Frequently Asked Questions
The primary functions of the power source are to produce sufficient heat to melt the joint and to generate a stable arc and metal transfer. As the welding processes require high current (50-300A) at relatively low voltage (10-50V),the high voltage mains supply (230 or 400V) must be reduced by a transformer. To produce DC, the output from the transformer must be further rectified (Fig 1).
Five types of power source exist: AC transformer; DC rectifier; AC/DC transformer rectifier, DC generator and inverter.
The type of control, e.g. primary tapped, saturable reactor, thyristor and inverter is an important factor in the choice of power source. A simple primary tapped machine may be the ideal and robust choice for many MIG (GMA) welding jobs but it has its limitations. If there are insufficient steps, it may be impossible to tune the optimum condition and supply fluctuations will affect the output. Thyristor control allows continuously variable adjustment of the output, is independent of supply voltage variations and can be controlled remotely. Thyristor power sources may be used for most welding processes, i.e. can have either a flat (MIG [GMA]) or drooping (MMA [SMA] and TIG [GTA]) output characteristic.
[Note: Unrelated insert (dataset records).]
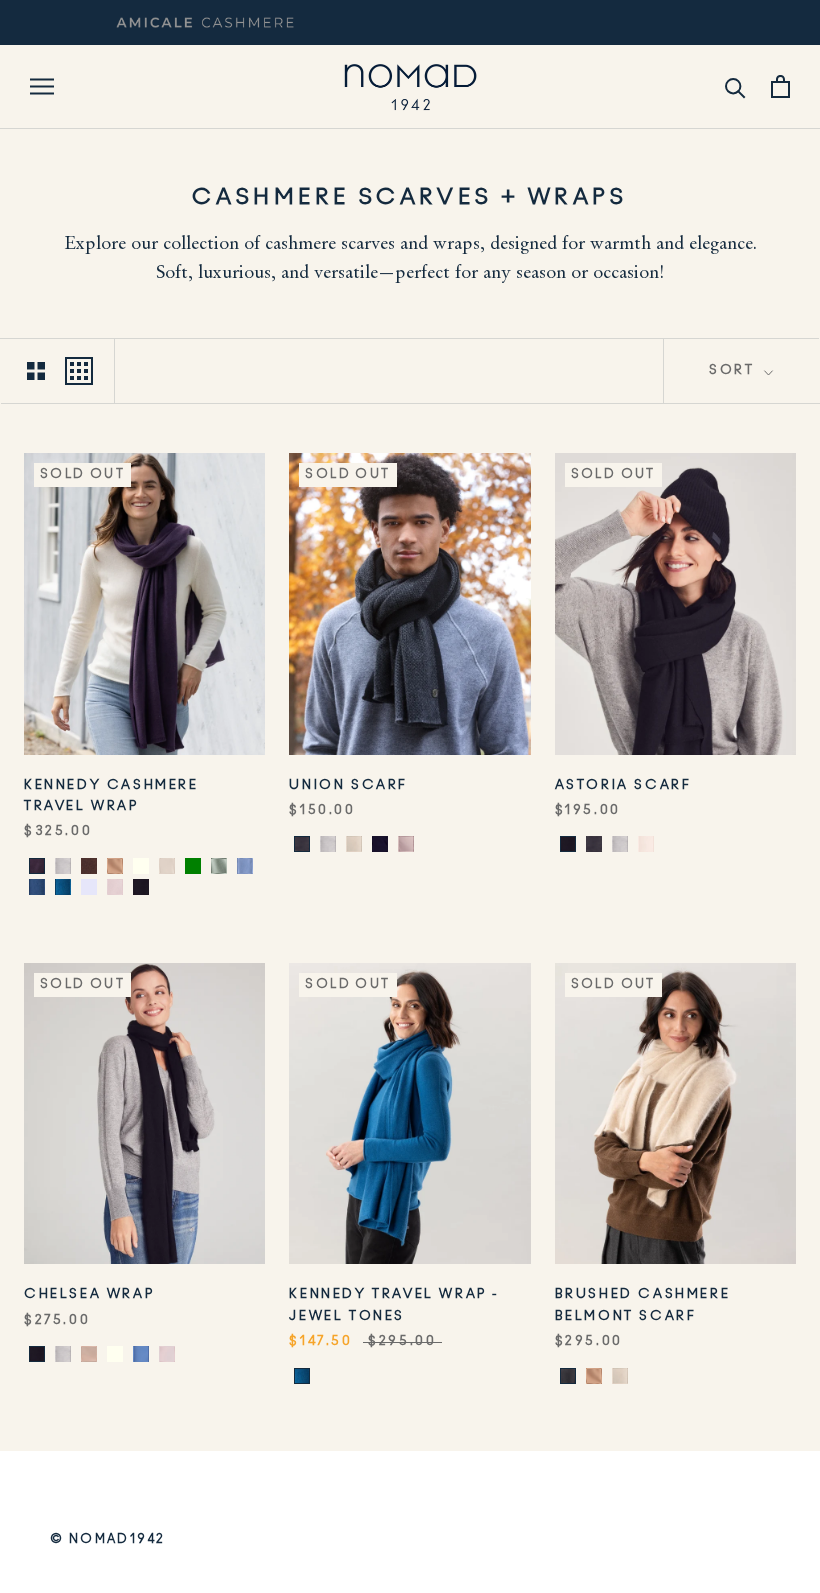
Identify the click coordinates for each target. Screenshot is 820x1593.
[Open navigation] (42, 86)
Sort (734, 370)
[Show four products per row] (79, 371)
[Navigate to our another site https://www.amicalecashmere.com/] (205, 22)
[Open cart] (780, 86)
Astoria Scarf (623, 785)
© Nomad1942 (107, 1539)
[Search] (735, 86)
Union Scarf (348, 785)
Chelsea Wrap (89, 1294)
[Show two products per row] (36, 371)
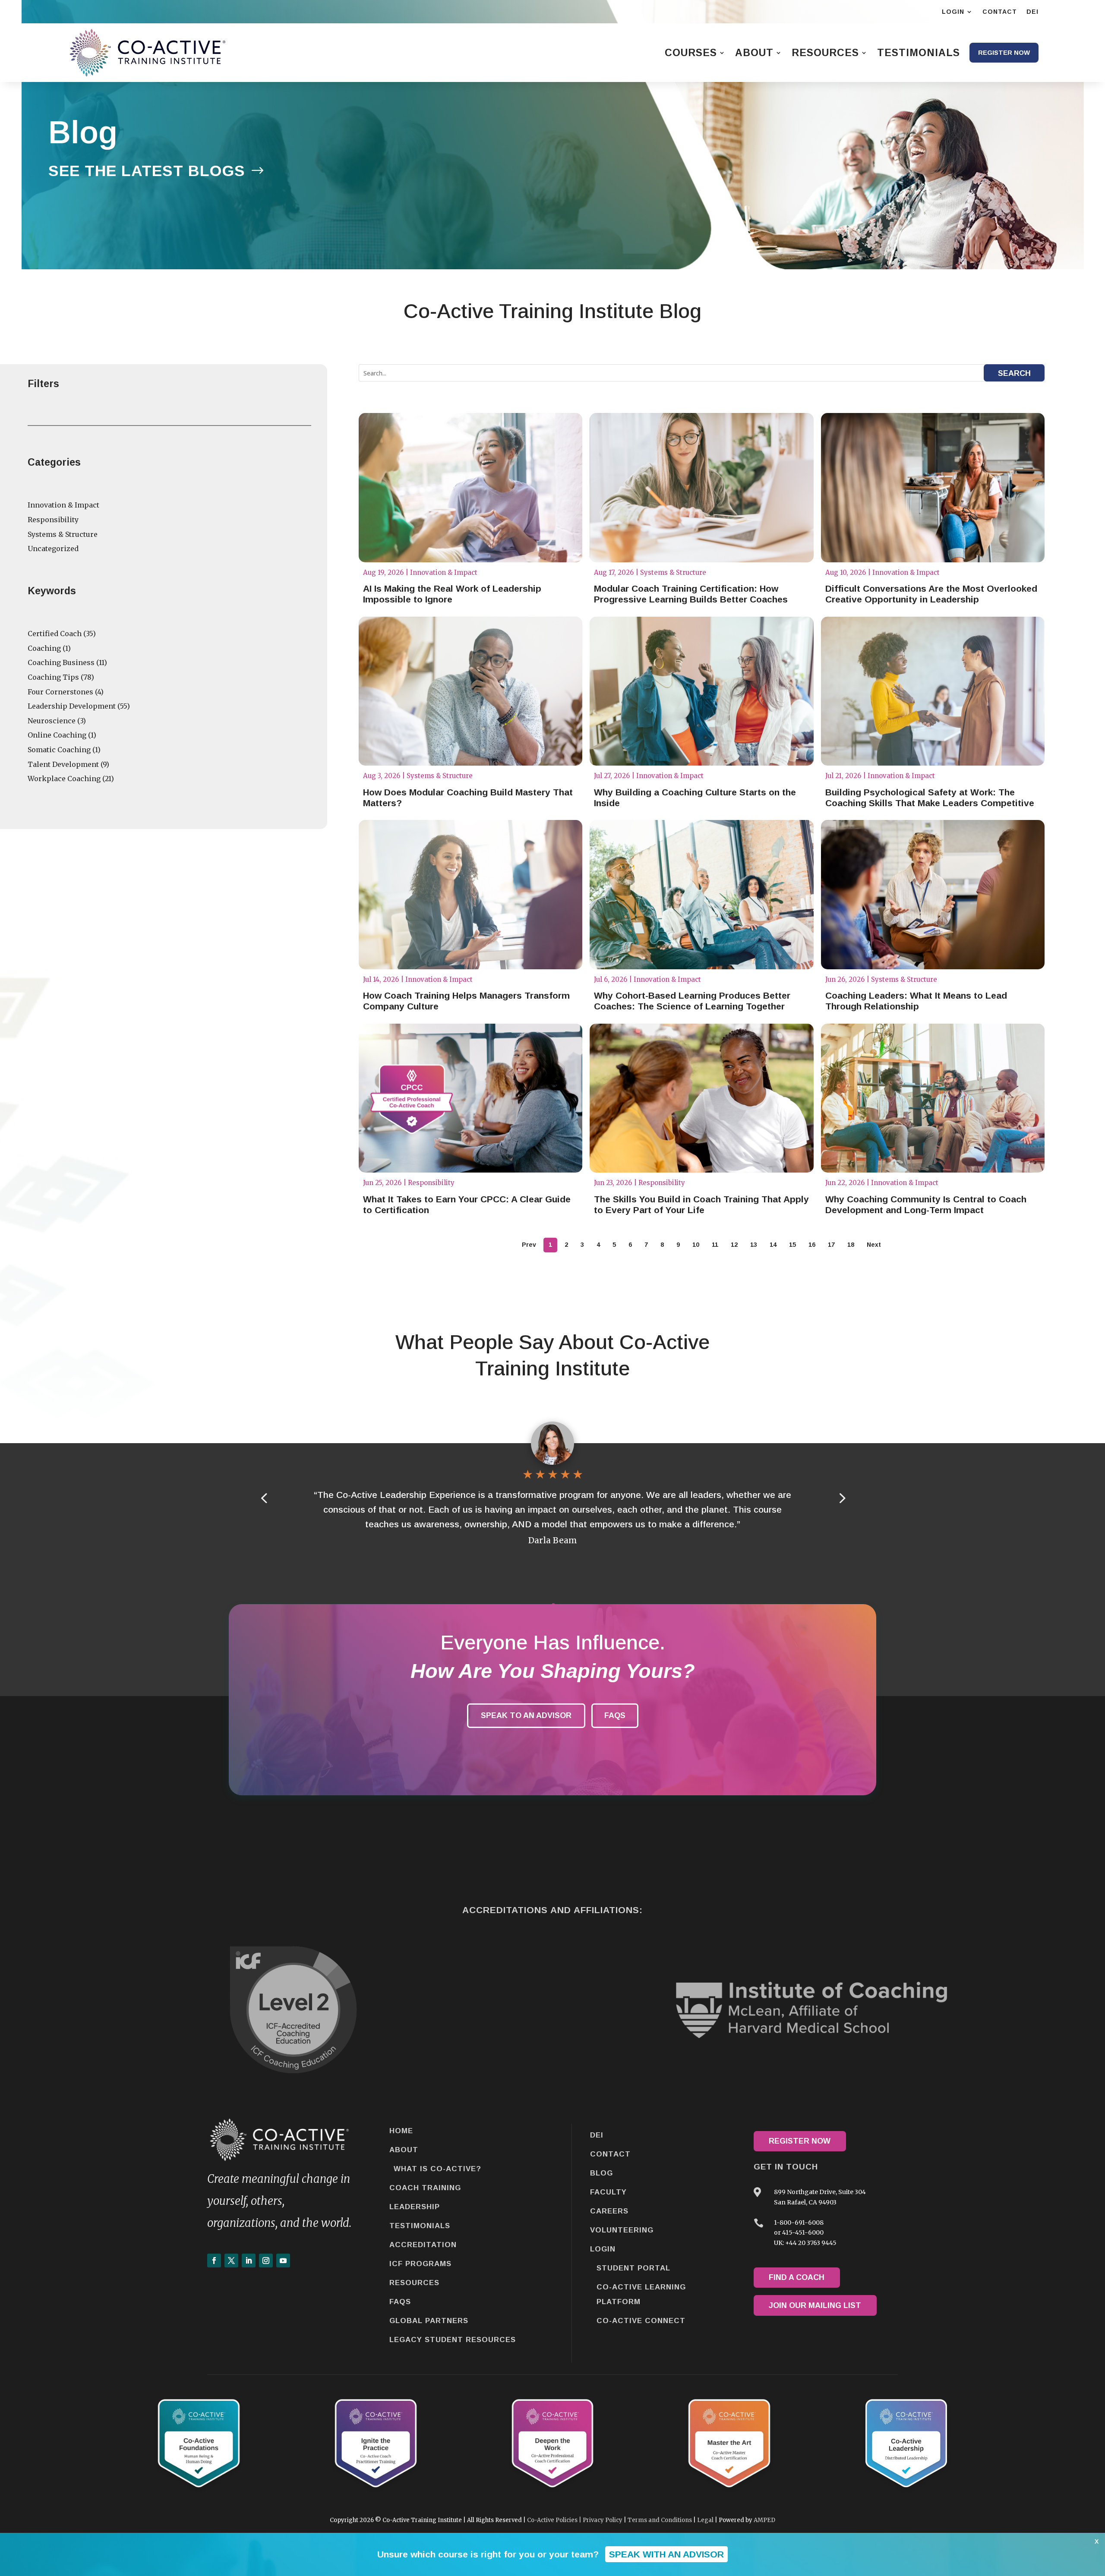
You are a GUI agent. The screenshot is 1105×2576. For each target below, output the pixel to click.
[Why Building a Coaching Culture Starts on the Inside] (701, 691)
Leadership (414, 2207)
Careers (609, 2211)
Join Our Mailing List (815, 2305)
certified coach (55, 633)
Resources (414, 2283)
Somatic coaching (59, 749)
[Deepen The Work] (553, 2492)
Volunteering (622, 2230)
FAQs (614, 1715)
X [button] (1097, 2541)
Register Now (799, 2141)
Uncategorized (53, 548)
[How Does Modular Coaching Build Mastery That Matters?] (470, 691)
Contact (610, 2154)
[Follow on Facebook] (214, 2260)
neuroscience (52, 720)
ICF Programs (420, 2264)
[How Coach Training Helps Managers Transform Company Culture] (470, 894)
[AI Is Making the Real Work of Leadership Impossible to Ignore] (470, 487)
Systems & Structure (63, 534)
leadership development (72, 706)
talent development (63, 764)
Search (1014, 373)
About (403, 2150)
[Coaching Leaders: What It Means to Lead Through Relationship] (933, 894)
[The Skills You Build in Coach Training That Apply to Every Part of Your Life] (701, 1098)
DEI (596, 2135)
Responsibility (53, 519)
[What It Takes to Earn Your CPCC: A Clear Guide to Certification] (470, 1098)
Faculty (608, 2192)
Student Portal (633, 2268)
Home (401, 2131)
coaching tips (53, 677)
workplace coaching (64, 778)
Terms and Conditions (660, 2520)
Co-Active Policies (552, 2520)
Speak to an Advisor (526, 1715)
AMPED (764, 2520)
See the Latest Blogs (146, 171)
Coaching (44, 648)
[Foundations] (199, 2492)
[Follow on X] (231, 2260)
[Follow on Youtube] (283, 2260)
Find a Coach (796, 2277)
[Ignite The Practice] (376, 2492)
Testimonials (419, 2226)
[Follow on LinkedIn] (249, 2260)
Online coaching (57, 735)
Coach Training (425, 2188)
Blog (601, 2173)
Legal (705, 2520)
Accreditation (423, 2245)
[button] (841, 1497)
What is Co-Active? (437, 2169)
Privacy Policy (602, 2520)
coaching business (61, 662)
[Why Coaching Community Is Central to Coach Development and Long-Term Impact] (933, 1098)
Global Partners (428, 2321)
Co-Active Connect (641, 2321)
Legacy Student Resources (452, 2340)
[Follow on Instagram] (266, 2260)
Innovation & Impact (63, 505)
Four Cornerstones (60, 691)
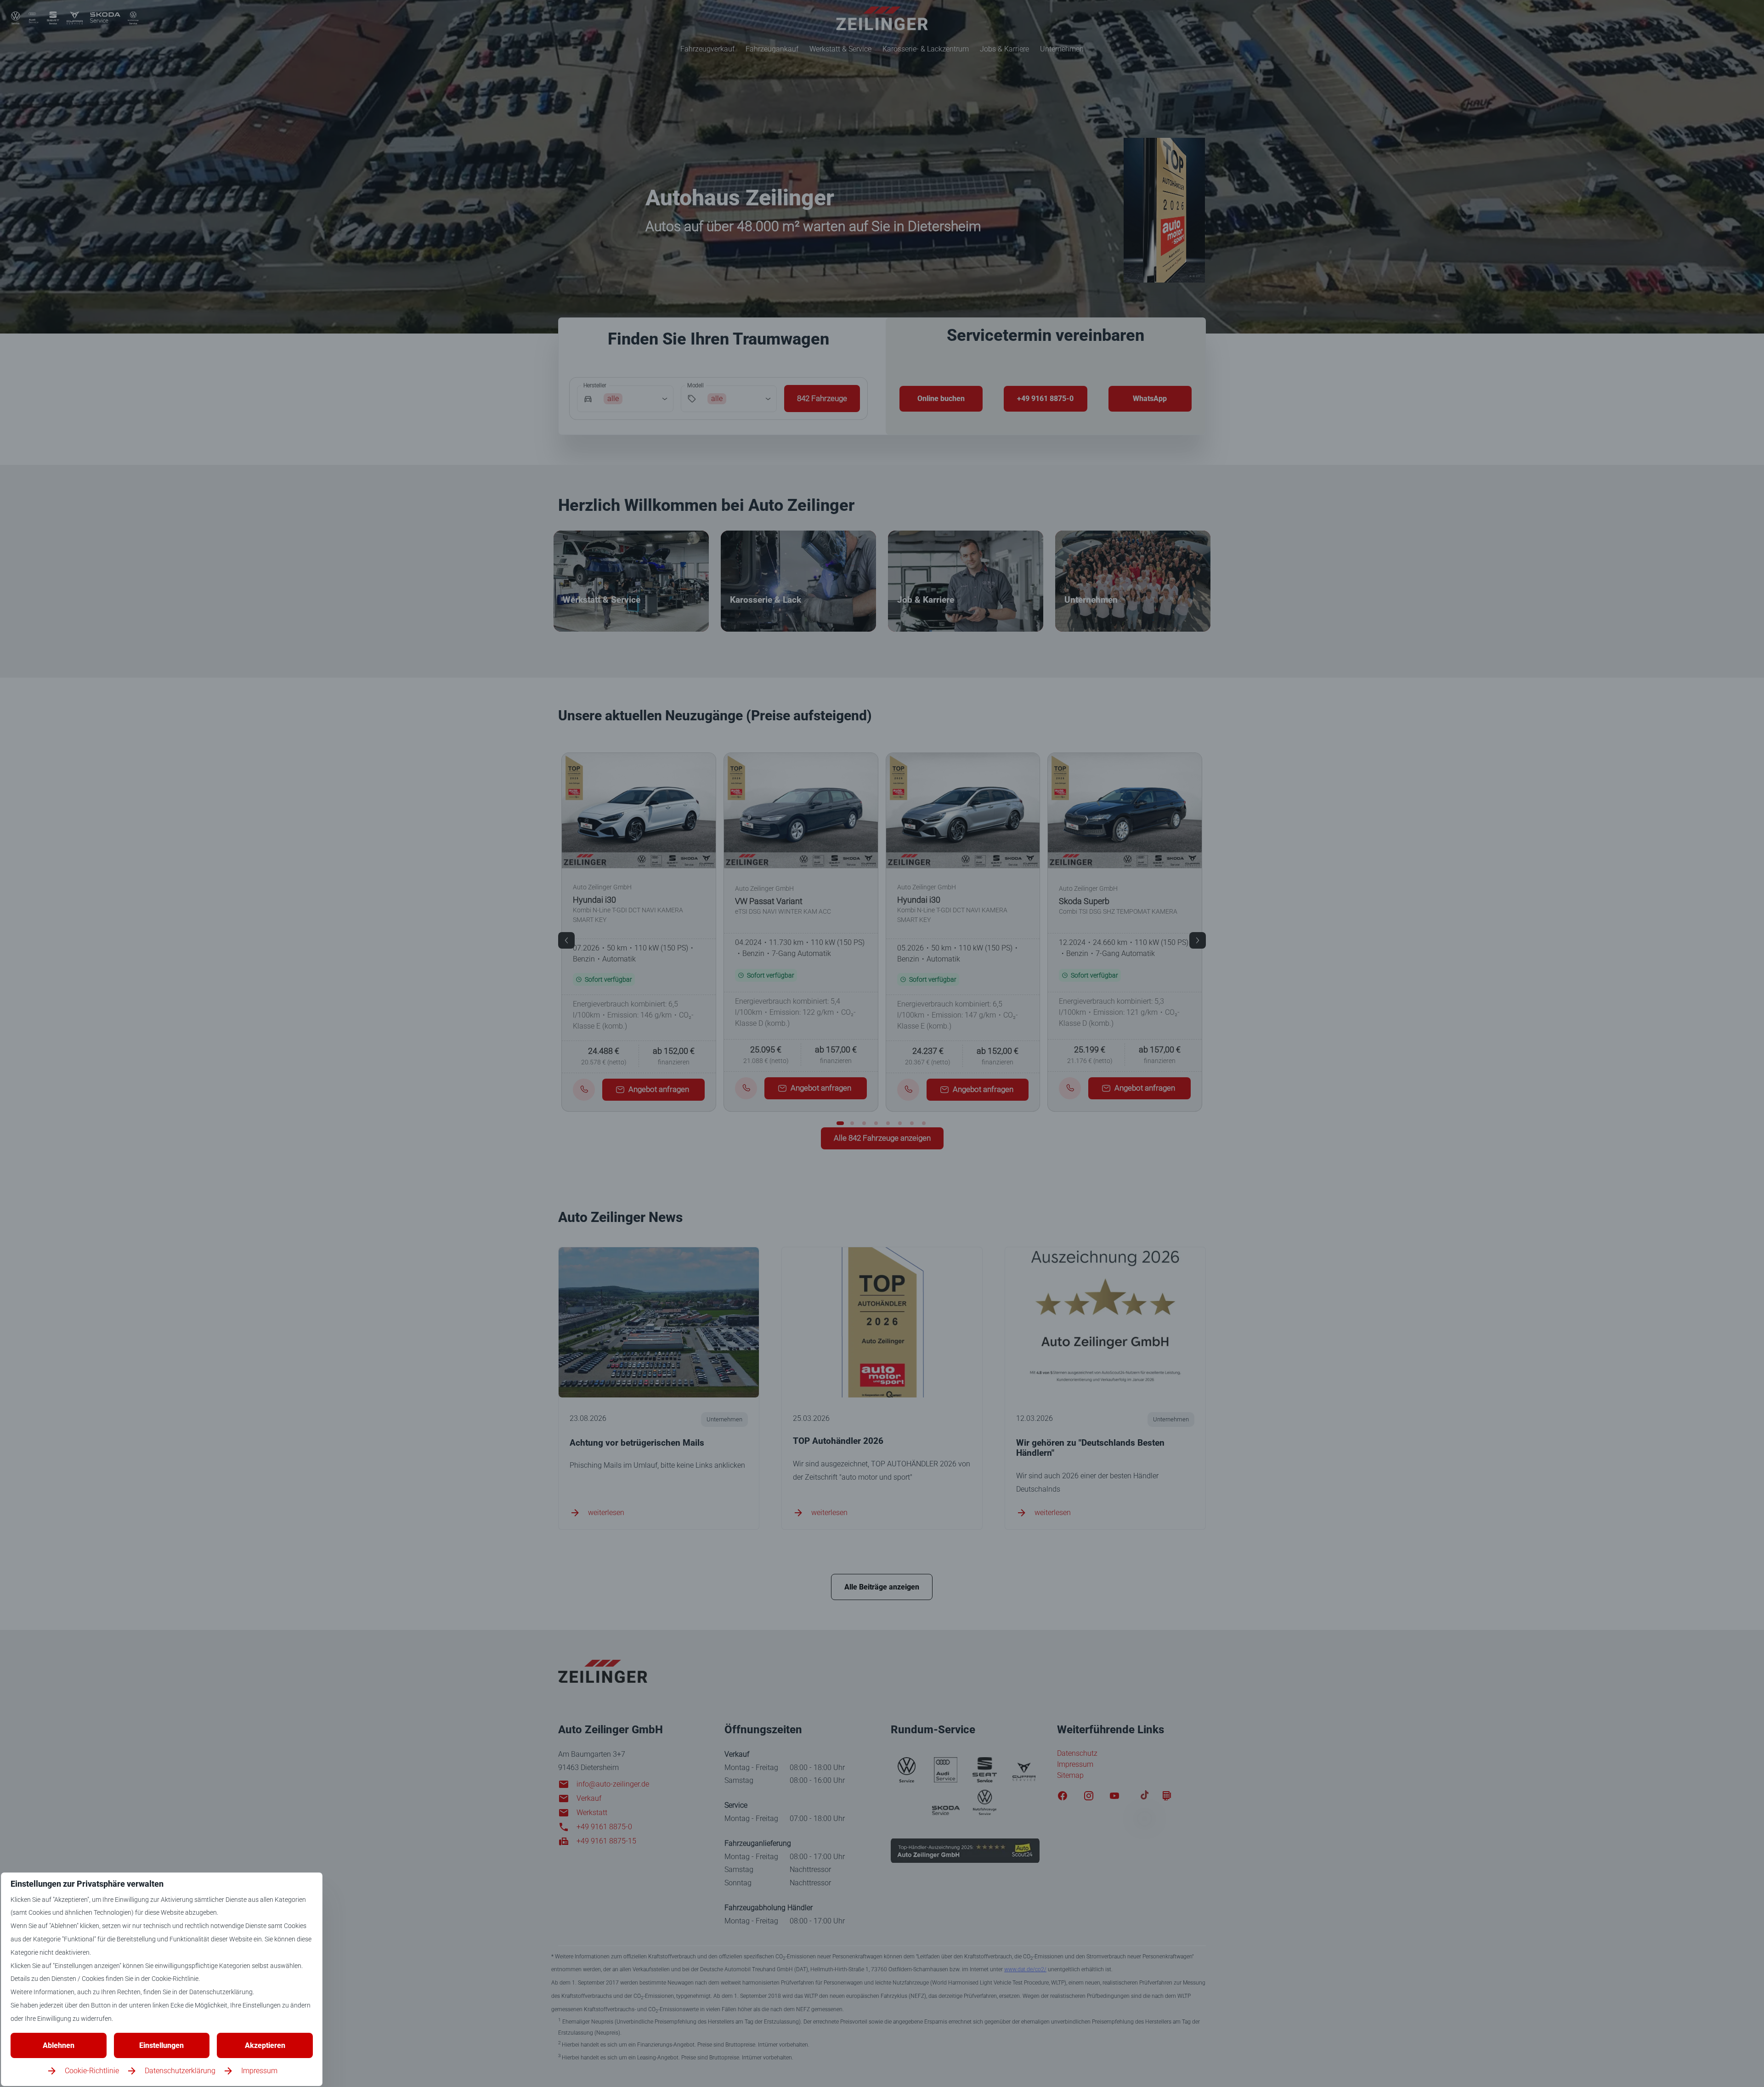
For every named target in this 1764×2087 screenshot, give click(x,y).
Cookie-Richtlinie (92, 2070)
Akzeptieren (265, 2045)
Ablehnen (58, 2045)
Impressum (259, 2070)
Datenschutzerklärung (180, 2070)
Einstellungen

Inverter power sources offer all the advantages of thyristor control, but with additional performance, weight savings and efficiency. Transistors are used to convert mains AC (50Hz) to high frequency AC (>500Hz) before transforming down to a suitable voltage for welding and then rectifying to DC. Thus, the inverter is essentially a power block which may be controlled, often by software, to give the static and dynamic characteristics required for the selected welding process. Hence, most inverters offer multi process capability. Also, the response of modern inverters opens up the possibilities of high frequency pulsing as required for pulsed MIG (GMA) and dynamic feedback to control metal transfer as in dip transfer MIG.